Your assignment: Your task is to print, exactly and only, the lines from the start of the entries below through the line with "The width and". Include both ends, but skip the pictures.

Data extracts:
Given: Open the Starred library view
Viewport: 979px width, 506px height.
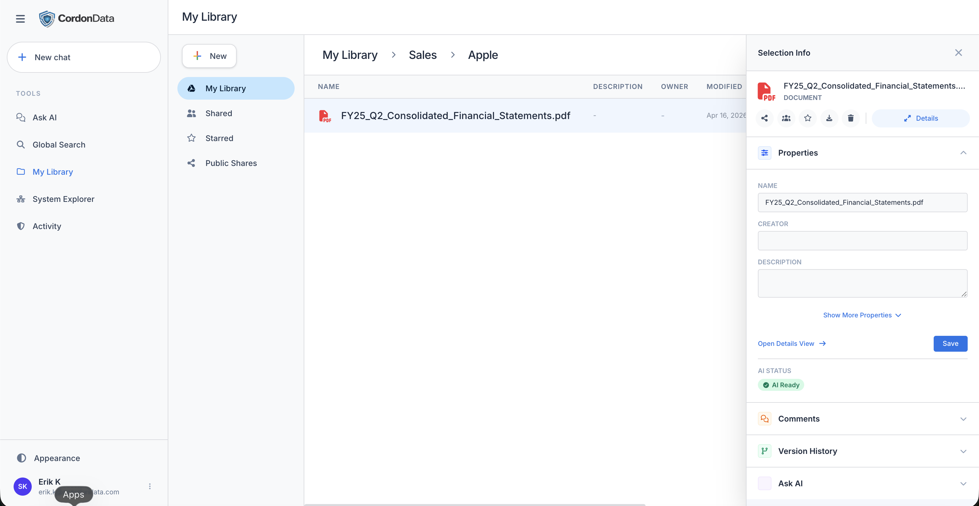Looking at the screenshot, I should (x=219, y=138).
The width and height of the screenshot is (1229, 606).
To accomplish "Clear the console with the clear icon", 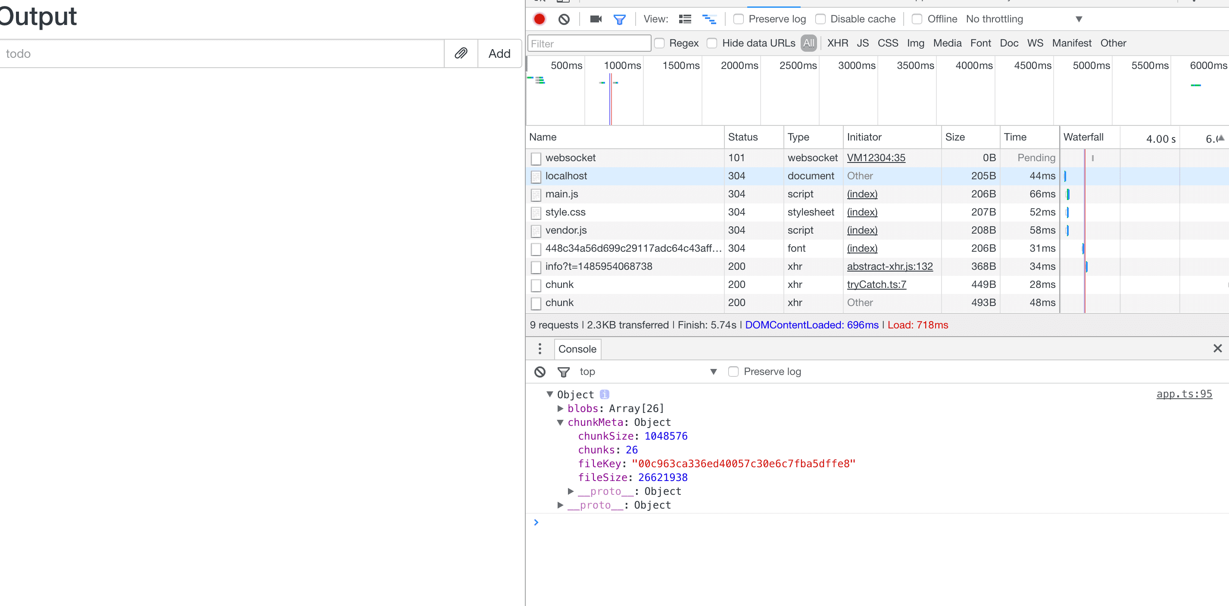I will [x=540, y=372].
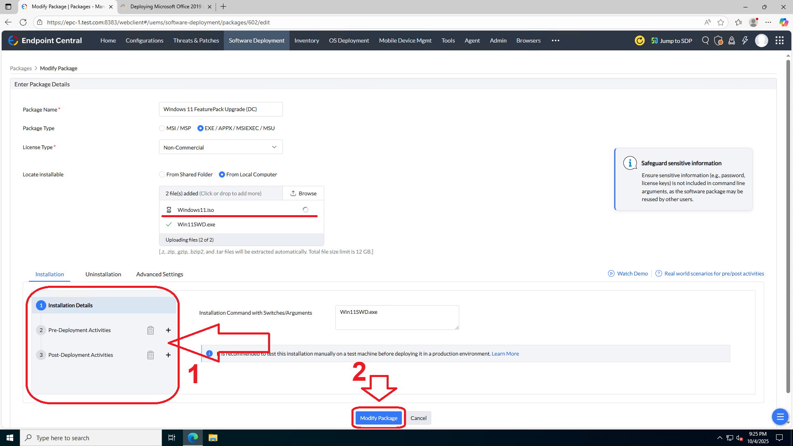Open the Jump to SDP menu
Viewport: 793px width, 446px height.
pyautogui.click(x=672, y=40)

Exercise answer:
Given: Open the Starred library view
Viewport: 979px width, 506px height.
Looking at the screenshot, I should (x=219, y=138).
The width and height of the screenshot is (1229, 606).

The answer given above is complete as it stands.